In the Fifth Bolgia, Dante sees boiling pitch. Dante looks at it so intently that he doesn't see the black devil coming toward them, and Virgil has to call a warning and pull Dante toward him. The devil is carrying a town official from Lucca, and calls out to another devil to throw the official into the pitch, while he goes back for more: they are all grafters there. Virgil tells Dante to hide, and goes out across the bridge to deal with the demons. They want to attack, but when the leader hears that his and Dante's journey is divinely willed, he orders the rest to let them pass. Virgil calls out to Dante to come, telling him he's safe, but Dante has his doubts. For good reason. They all have hooks, which they use to catch sinners and plunge them deeper into the pitch, and as Dante goes by, one wants to give Dante a little jab on his butt, and another cheers him on. The leader restrains them, and tells Virgil that here the bridge over the next bolgia is broken, but there's another unbroken bridge, and he'll send an escort of devils along to take them to it. Dante begs Virgil not to accept the escort-he'd feel much safer with just Virgil, given the way the devils are looking at him, but Virgil tells him they're just glaring at the souls in the pitch, and he should have no fear. So the group sets out, each devil saluting the captain by sticking out his tongue; he acknowledges their salutes by making a trumpet of his ass.
Dante has seen many military maneuvers, he tells us, and heard all sorts of signals, but never from a trumpet like that! As they move on with their strange escort, Dante keeps his eyes on the pitch. Occasionally he sees the back of a sinner who has jumped out of the pitch like a dolphin for some relief from the pitch, and then he sees a group of sinners lying half out with their heads on the bank. One doesn't get back in quickly enough and is caught by one of the devils. They are about to rip him apart, but they allow Virgil to question him first, to satisfy Dante's curiosity about who he is and who his companions are. He answers at great length, naming several famous grafters in high position. He then offers to bring some Florentines for Dante to talk to. If the devils will just draw back out of sight, he'll whistle, the signal the souls here use to let each other know when the coast is clear. The devils are suspicious, but he convinces them he just wants to have the fun of getting his friends in trouble, and they withdraw. Instantly he dives, pursued in vain by the devil who decided for trusting him, and then another devil in rage flies after the first, attacks him, and they both end up in the pitch. While the others are trying to get them out, Dante and Virgil move on.

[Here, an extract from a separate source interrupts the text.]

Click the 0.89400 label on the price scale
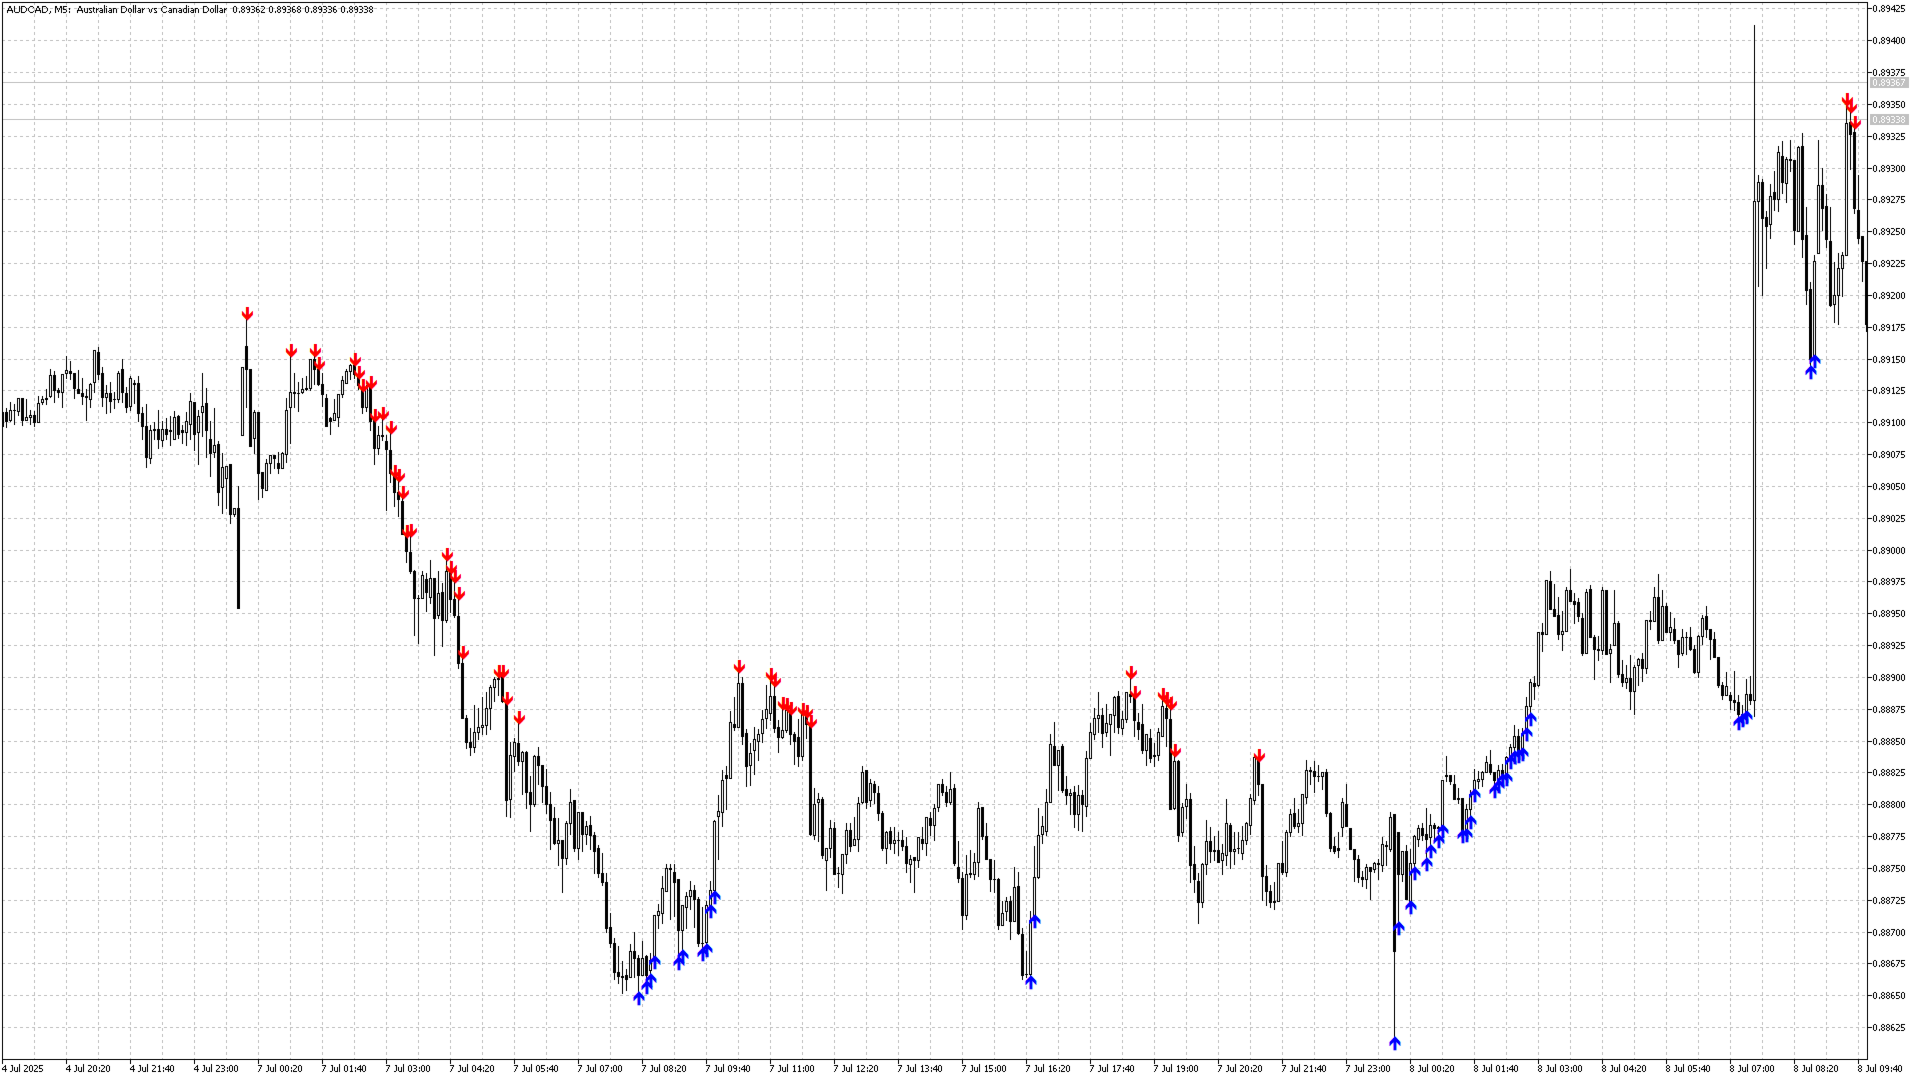The width and height of the screenshot is (1920, 1080). 1888,41
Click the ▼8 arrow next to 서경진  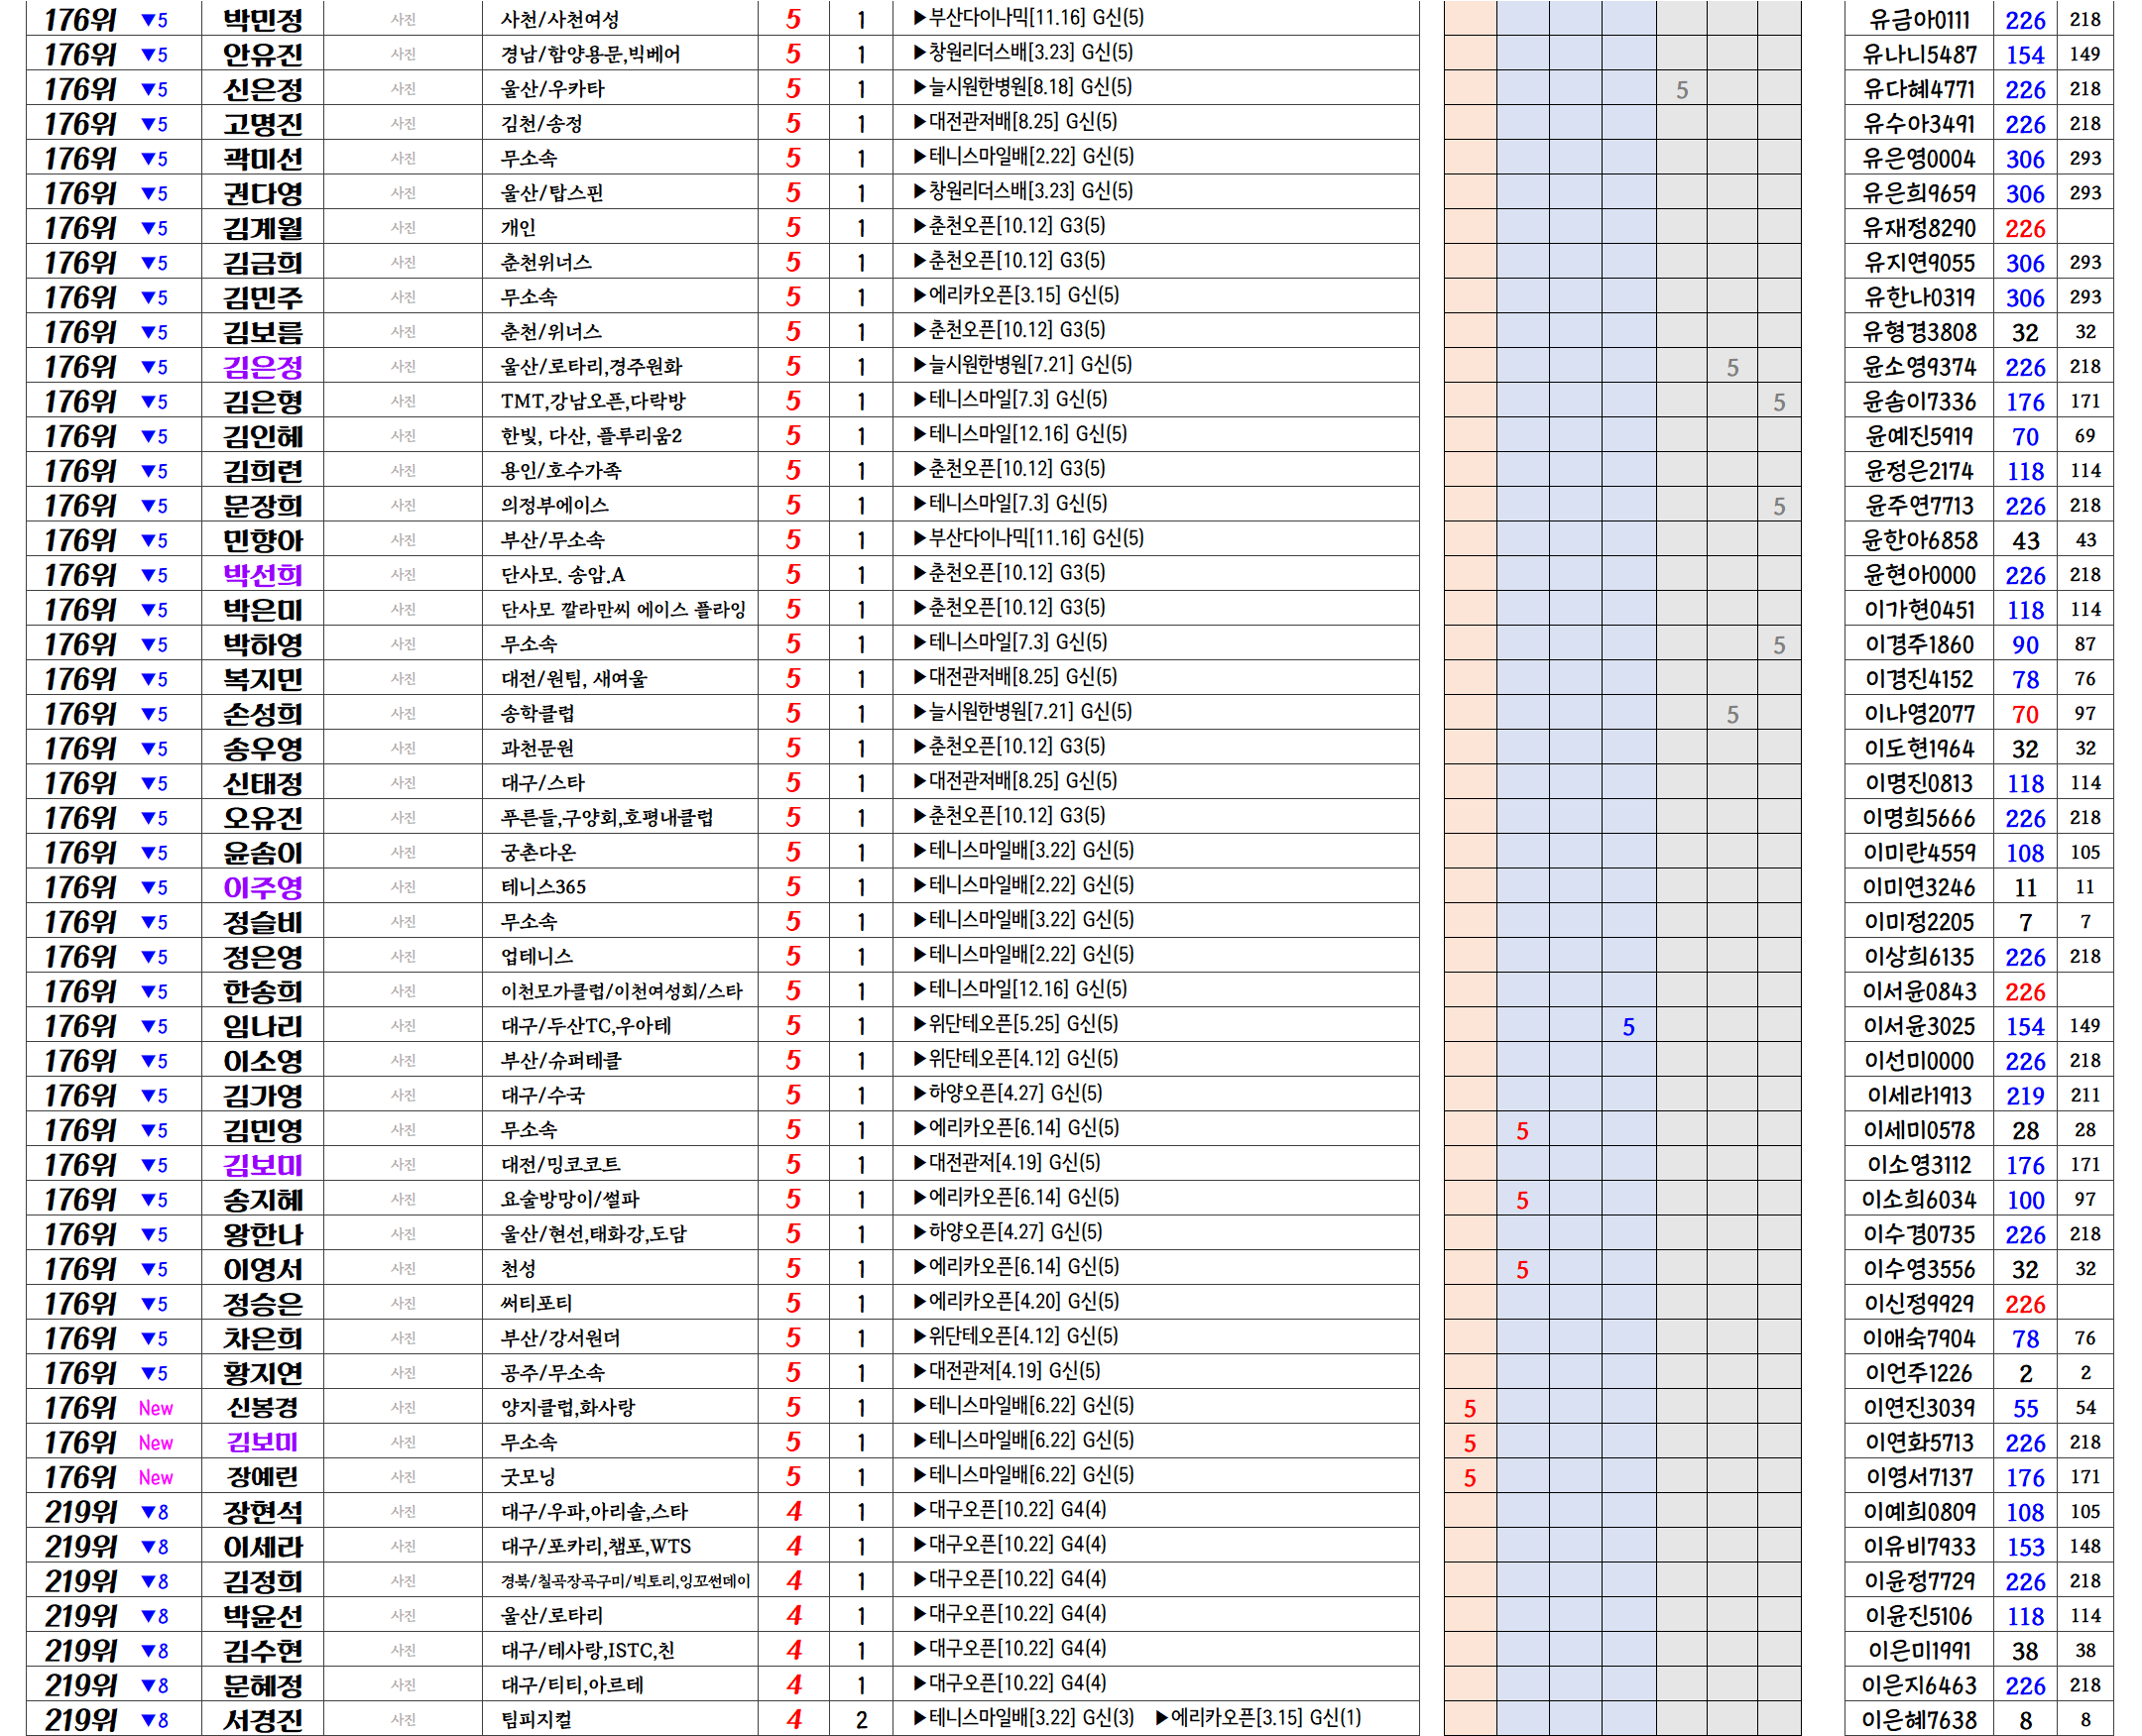154,1720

Since Dante was accused of graft (or barratry, to use the more technical term) by the Blacks who took over Florence, condemning him to banishment on pain of death when he did not come back to stand trial, these cantos are generally interpreted as a farcical account of the way Dante's accusers tried to destroy him by getting him to come back to Florence and stand trial, and then tried to destroy his good name. Certainly these two cantos are grimly humorous, and they suggest Dante's contempt for those who go in for subsurface dealings. Also, if Virgil on one level stands for Dante's conscience, then it makes sense that Virgil would have been convinced that Dante was in no danger-after all, he was innocent-but a clear conscience isn't always enough. Sometimes one has to run.